The Dorchester was originally built as a civilian cruise ship in 1926. At the outbreak of war, however, it was converted as a troop transport, taking on the moniker the United States Army Transport. USAT Dorchester left New York on January 23, 1943, with more than 900 passengers, including the four chaplains.

Dorchester Captain Hans J. Danielsen was leery of German submarines, as several other American ships had already been attacked. As such, he advised all passengers to sleep in their clothing and life jackets. On the morning of February 3, 1943, at 12:55 am, Danielsen’s worst fears came to pass—the Dorchester was torpedoed by the Germans off Newfoundland.

Dorchester2

The attack caused the ship to immediately submerge into darkness, leading to much chaos and panic among passengers, many of who were civilians. It was here the four chaplains saw their calling, and set out to calm where they could and maintain order where possible.

Many survivors later recounted tales of the chaplains’ bravery—helping injured passengers onto lifeboats and praying with the frightened. Life jackets were passed around and, when the vests ran out, the four chaplains each took the jackets off their own back and gave them up so that others might live.

The four chaplains went down with the ship. As one witness later recounted, prayers in Hebrew and Latin could still be heard in the final seconds of the ship’s sinking. Only an estimated 230 of the 904 onboard survived.

Dorchester

The story of Rabbi Goode and his three comrades was quickly heralded as the ultimate act of heroism, and is still remembered today. All four were posthumously awarded the Purple Heart, and in 1988 Congress unanimously declared February 3 as Four Chaplains Day.
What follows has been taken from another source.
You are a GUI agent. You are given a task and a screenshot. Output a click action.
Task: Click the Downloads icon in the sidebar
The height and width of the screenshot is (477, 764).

The Chapel of the Four Chaplains was dedicated in Philadelphia on February 3, 1951, by President Harry S. Truman, who said, “This interfaith shrine… will stand through long generations to teach Americans that as men can die heroically as brothers so should they live together in mutual faith and goodwill.”

Stained glass windows commemorating the chaplains also hang in the Pentagon and the National Cathedral in DC, and composer James Swearingen wrote “The Light Eternal” in 1992 to tell the story through music.